Parsing XML in Bash
The other day I was working on a shell script for printing the current weather conditions. There are already plenty of weather scripts out there, and most of them parse html or xml somehow. Here is one that does it with xslt (.tar.gz); this one uses some nasty regular expressions.
However, I wanted to use the National Weather Service's current observations xml feeds. As you can see from the sample feed, the xml is pretty simple. I came up with the following function, which should work to parse data from any simple xml.
get_data () {
local tag=$1
local xml=$2
# Find tag in the xml, convert tabs to spaces, remove leading spaces, remove the tag.
grep $tag $xml | \
tr '\011' '\040' | \
sed -e 's/^[ ]*//' \
-e 's/^<.*>\([^<].*\)<.*>$/\1/'
}
Call the function with the tag you want the data from and the location of the xml file, and it will print the data contained in the tag.
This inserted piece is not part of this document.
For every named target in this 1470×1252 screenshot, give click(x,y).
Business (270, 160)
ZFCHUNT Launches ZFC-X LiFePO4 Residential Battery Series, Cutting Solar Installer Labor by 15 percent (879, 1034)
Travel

For example, to print the wind direction from the sample xml, you would call:
get_data \<wind_string\> KSHD.xml
Clearly, the function has some limitiations. For instance, there is no concept of parents and children, so you can't specify <station_id> --> <latitude>. However, it works fine for simple cases where there is only one <latitude> tag in the entire document. I think the xml parsing function is much more interesting than my weather script, but if you want to check the script out, you can download it here. The git repo also includes a script for getting the 10 day forecast for a US based location.
XPath
When dealing with more complicated xml it is easier to use XPath, a query language for selecting nodes from an xml document. Perl's XML::XPath module comes with a command line tool xpath which can be called from shell scripts like so:
$ xpath KSHD.xml "//temperature_string/text()" 2> /dev/null
55 F (13 C)
W3schools has a nice tutorial on XPath.